YI: I live in Long Island City, which I guess is the southern tip of Queens, and there are these semi-chemical aromas from all the development happening in the region. I think this little enclave is one of the most developed in America at the moment. There are high- rises going up left and right, so there are a lot of chemical machinery smells. And there’s low barometric pressure here, so the smells get really intense after a rainfall.

HICKS: You’re lucky you have so much wind and water. I try to conjure up memories of smells in New York. I can’t remember any good ones.

YI: It’s very pungent in the summer. If you walk through Lower Manhattan in summer, you have the intense smell of garbage. There are also a lot of intense food odors. Part of my interest in smells is how they are tied to economics, gender, and ethnicity. During the Industrial Revolution, poor communities had to live among all of the toxic ruin.
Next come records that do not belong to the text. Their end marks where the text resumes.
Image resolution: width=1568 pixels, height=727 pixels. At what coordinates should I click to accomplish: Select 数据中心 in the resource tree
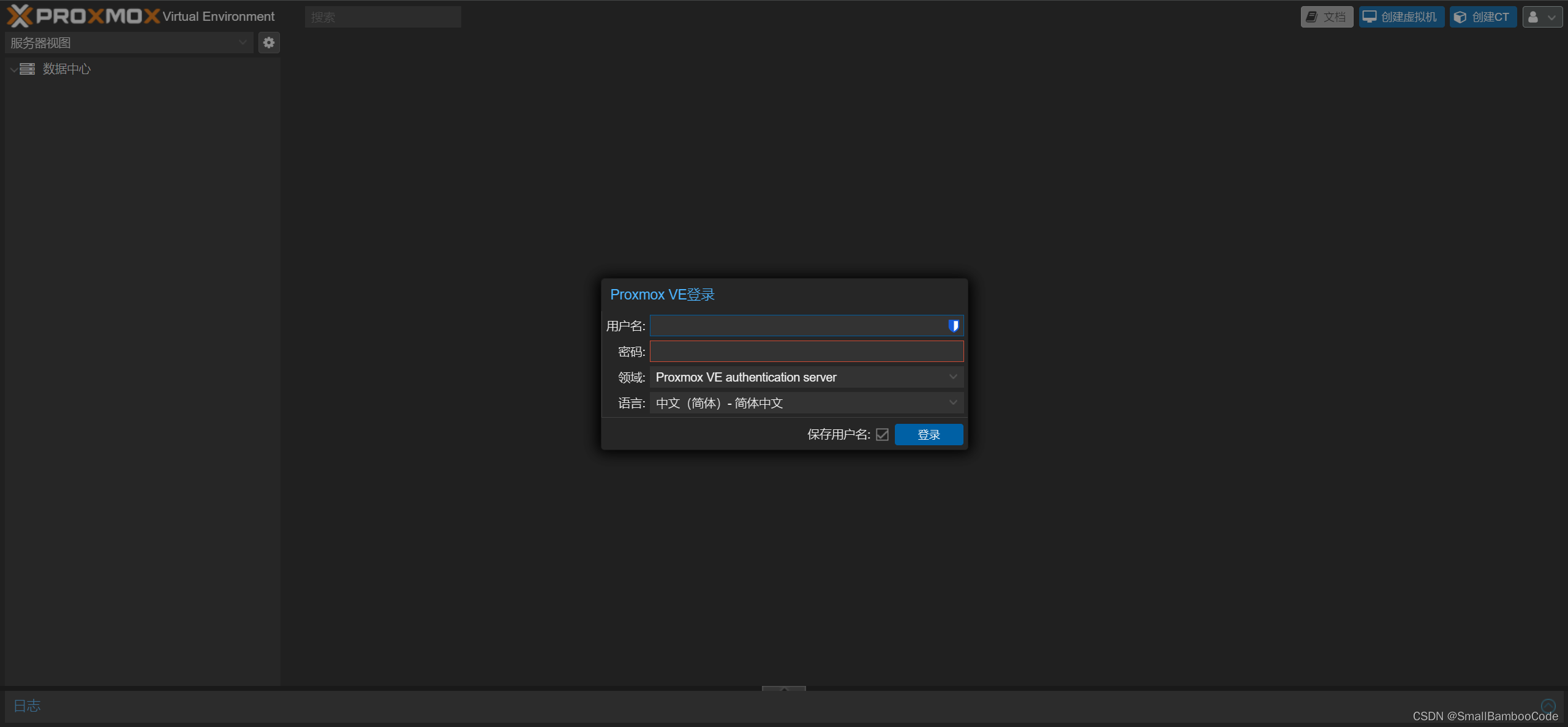coord(67,69)
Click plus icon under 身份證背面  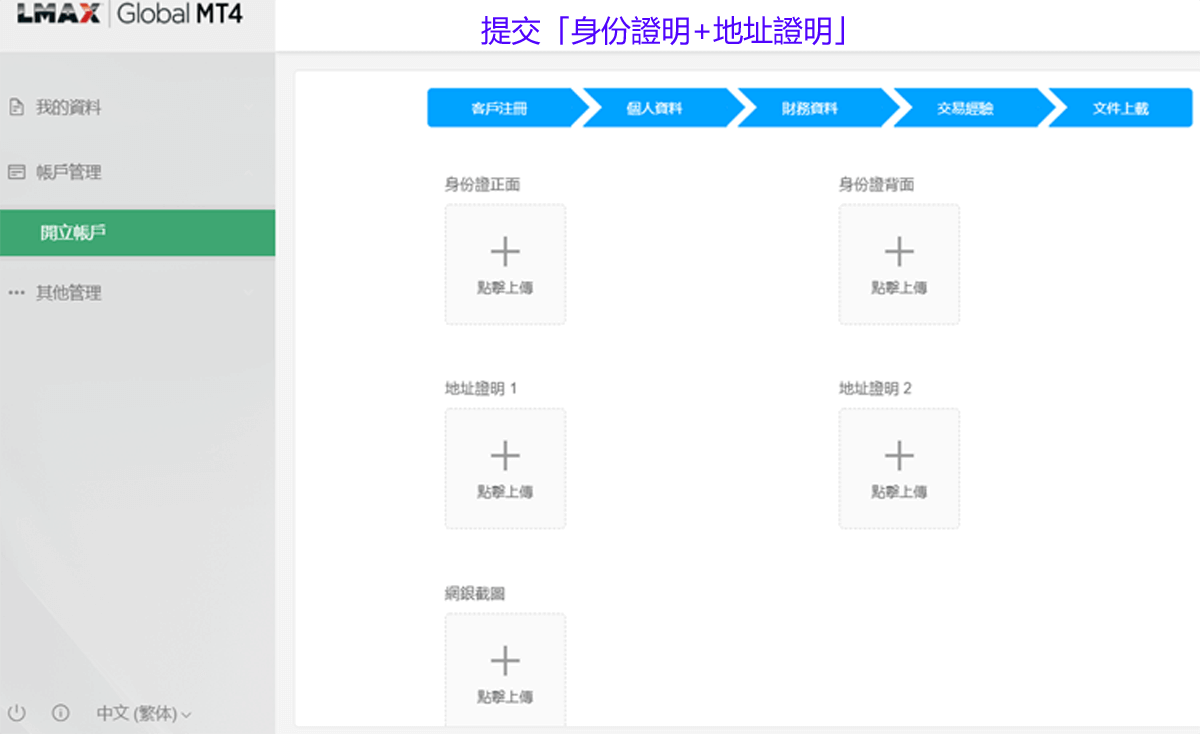899,252
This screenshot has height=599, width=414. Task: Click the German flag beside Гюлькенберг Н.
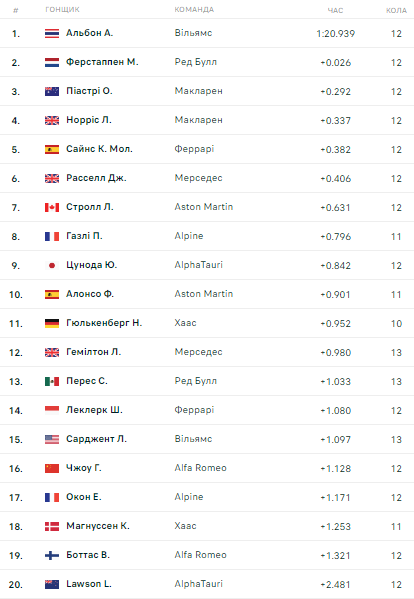coord(52,324)
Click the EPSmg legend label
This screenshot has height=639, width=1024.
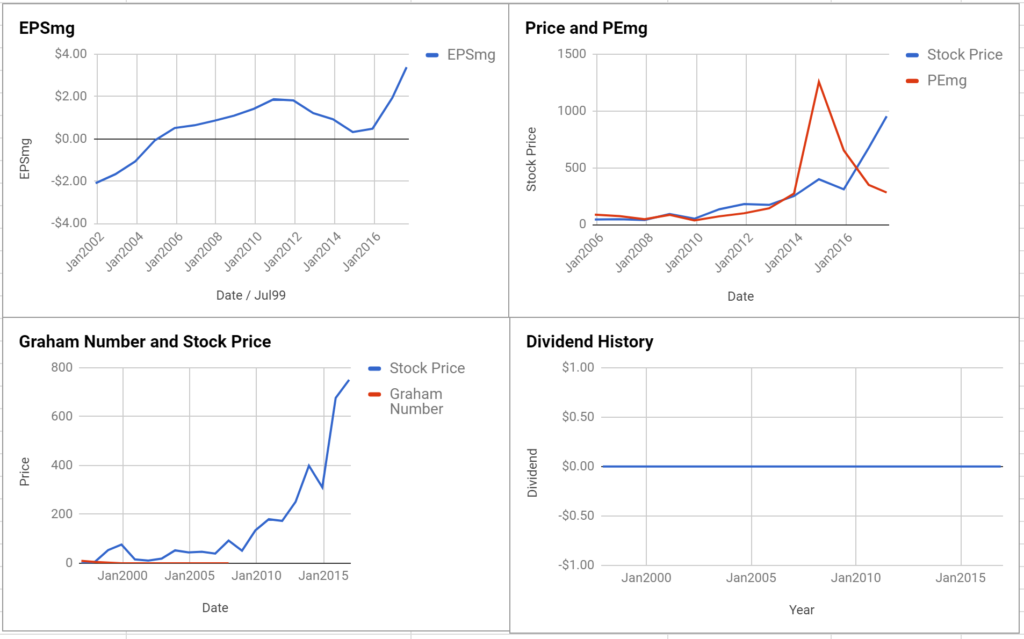(471, 56)
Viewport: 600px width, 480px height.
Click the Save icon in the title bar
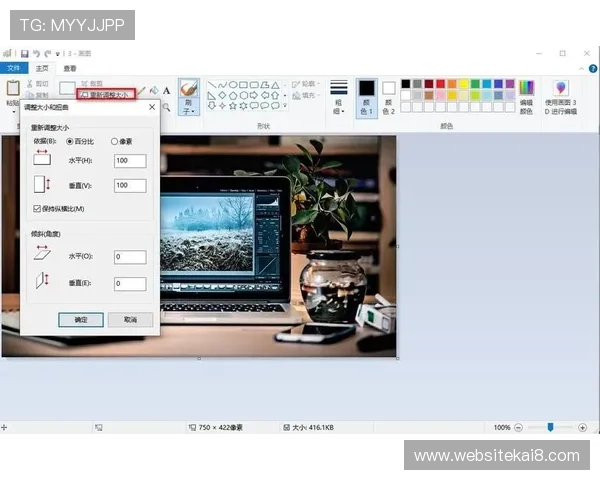point(22,53)
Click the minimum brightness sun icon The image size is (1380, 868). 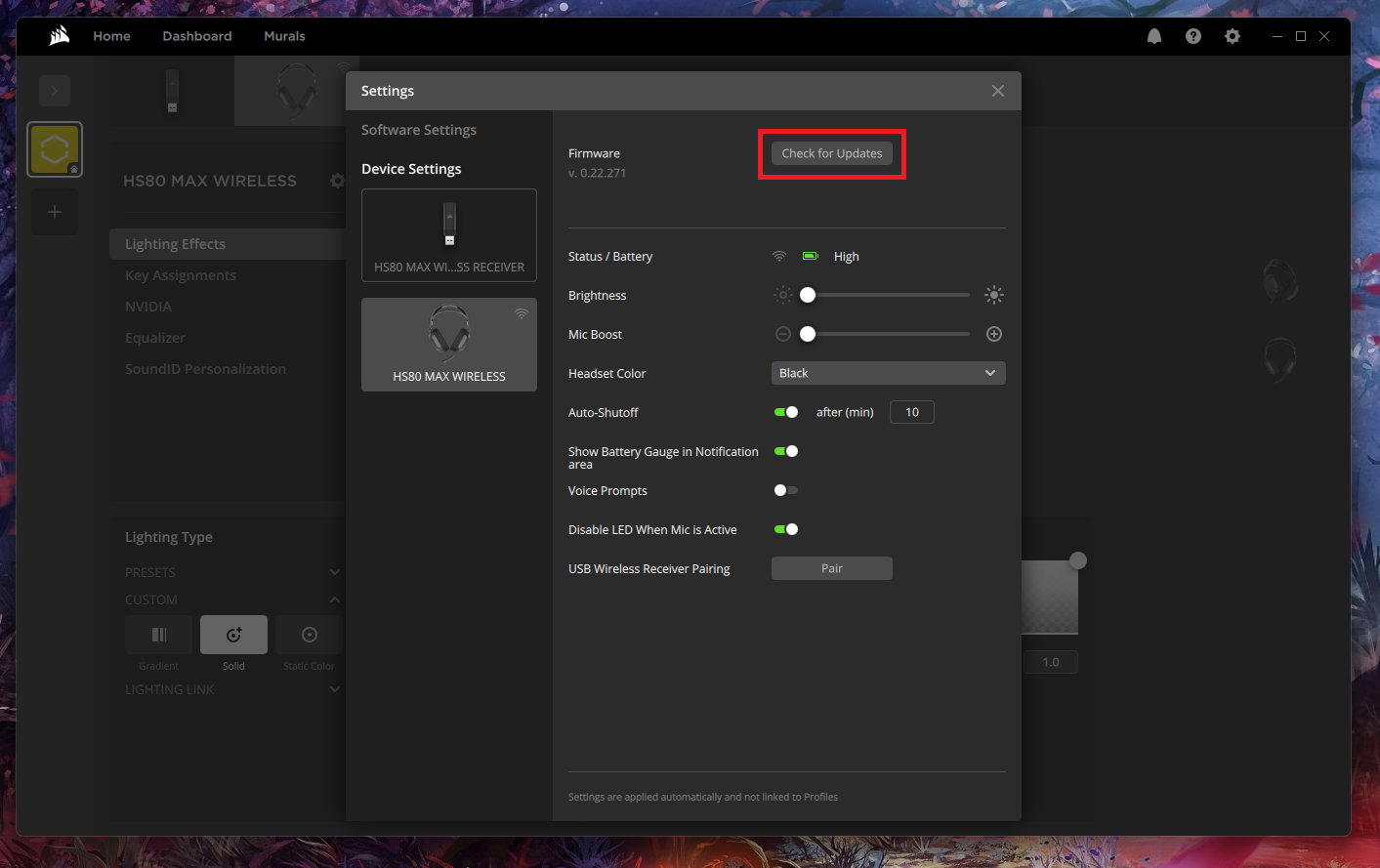pos(782,295)
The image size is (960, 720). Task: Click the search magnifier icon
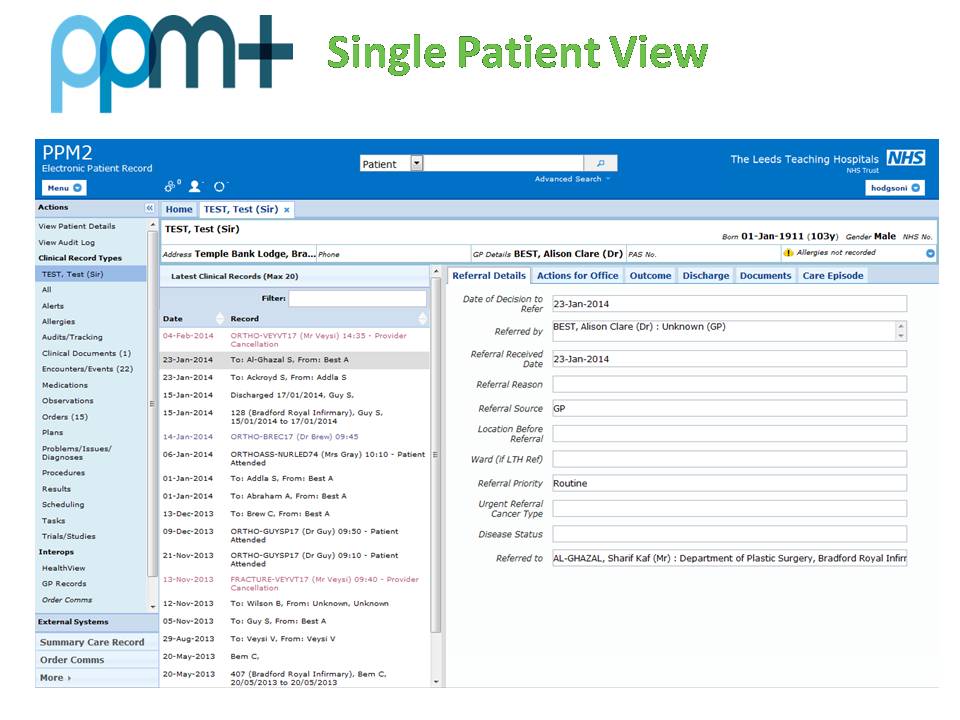click(602, 161)
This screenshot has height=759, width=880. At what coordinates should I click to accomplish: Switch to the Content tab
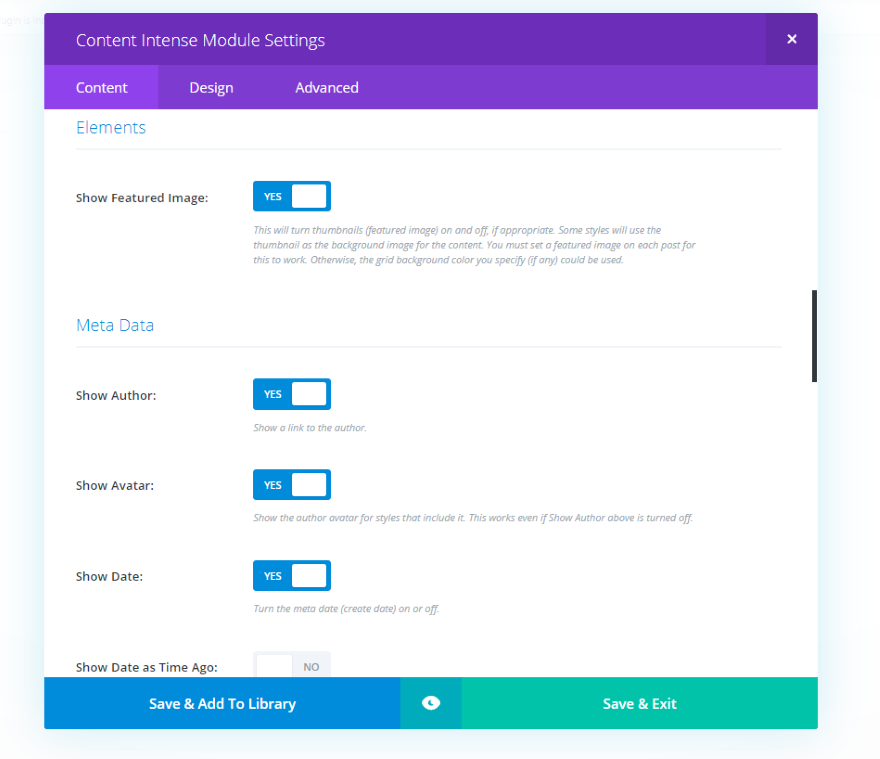coord(101,87)
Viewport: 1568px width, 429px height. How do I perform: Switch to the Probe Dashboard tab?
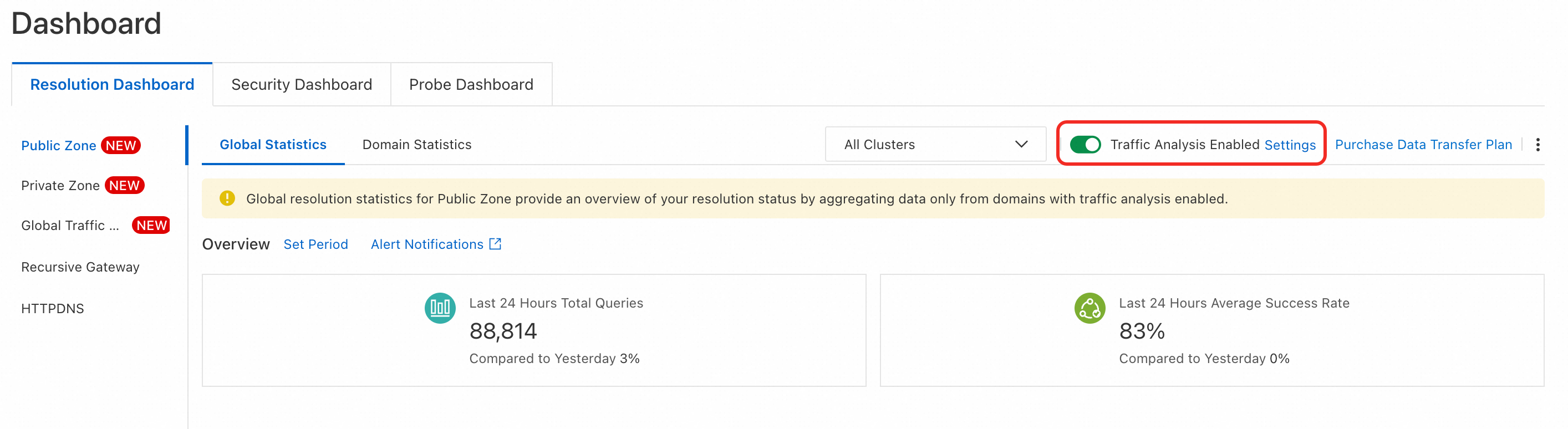(x=471, y=85)
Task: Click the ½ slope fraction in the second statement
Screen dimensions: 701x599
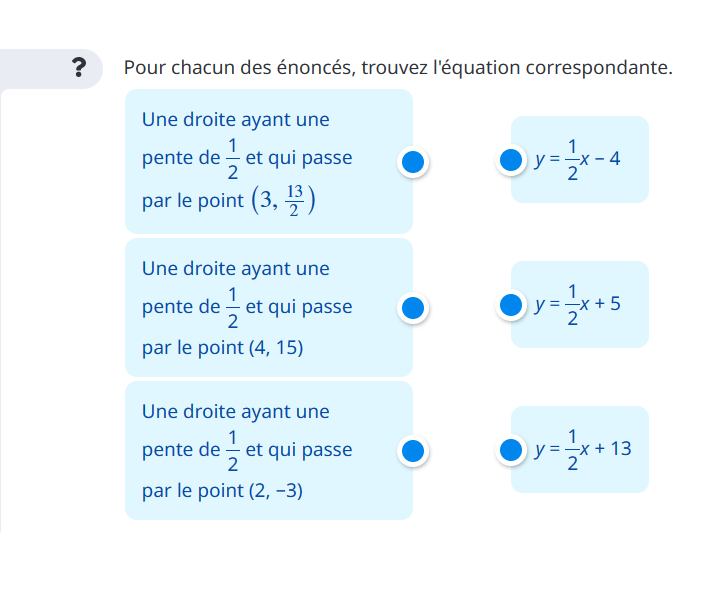Action: (232, 308)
Life had to do with surviving the smells of new industries.

HICKS: Do you have dogs or cats?

YI: I don’t. I grew up with animals, but I’ve become a very urban creature in the last couple of decades. I have a lot of plants. I think that influences the air that I breathe at home. I have a tremendous amount of plants, and a lot of plants can certainly scrub toxins in the air.

HICKS: I have a greenhouse in the middle of Paris. In May to October, it becomes the room I live in.

ANICKA YI IS A CONCEPTUAL ARTIST WHO EXPLORES TOPICS OF FRAGRANCE AND CUISINE IN HER WORKS.